• _WHAT THE TASK REQUIRES_: Only the lines from the one containing "Screen dimensions: 800x533" through the last line of the entries are wanted. Transcribe them exactly.

• _EXCERPTED RECORDS_:
────────

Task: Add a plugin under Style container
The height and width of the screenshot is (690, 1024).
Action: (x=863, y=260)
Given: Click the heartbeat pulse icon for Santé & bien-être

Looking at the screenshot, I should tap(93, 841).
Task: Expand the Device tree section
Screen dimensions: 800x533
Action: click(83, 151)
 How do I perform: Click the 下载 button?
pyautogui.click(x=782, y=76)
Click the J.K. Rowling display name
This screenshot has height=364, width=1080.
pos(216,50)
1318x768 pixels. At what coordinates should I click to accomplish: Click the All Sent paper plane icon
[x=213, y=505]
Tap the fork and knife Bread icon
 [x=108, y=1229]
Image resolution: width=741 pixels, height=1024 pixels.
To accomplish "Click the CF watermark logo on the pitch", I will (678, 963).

────────

• _WRITTEN REPLY_:
Screen dimensions: 800x533
Action: click(83, 151)
 How do I perform: Click the 下载 button?
pyautogui.click(x=782, y=76)
Click the J.K. Rowling display name
This screenshot has height=364, width=1080.
pos(216,50)
1318x768 pixels. At what coordinates should I click to accomplish: Click the All Sent paper plane icon
[x=213, y=505]
Tap the fork and knife Bread icon
 [x=108, y=1229]
Image resolution: width=741 pixels, height=1024 pixels.
To accomplish "Click the CF watermark logo on the pitch", I will (678, 963).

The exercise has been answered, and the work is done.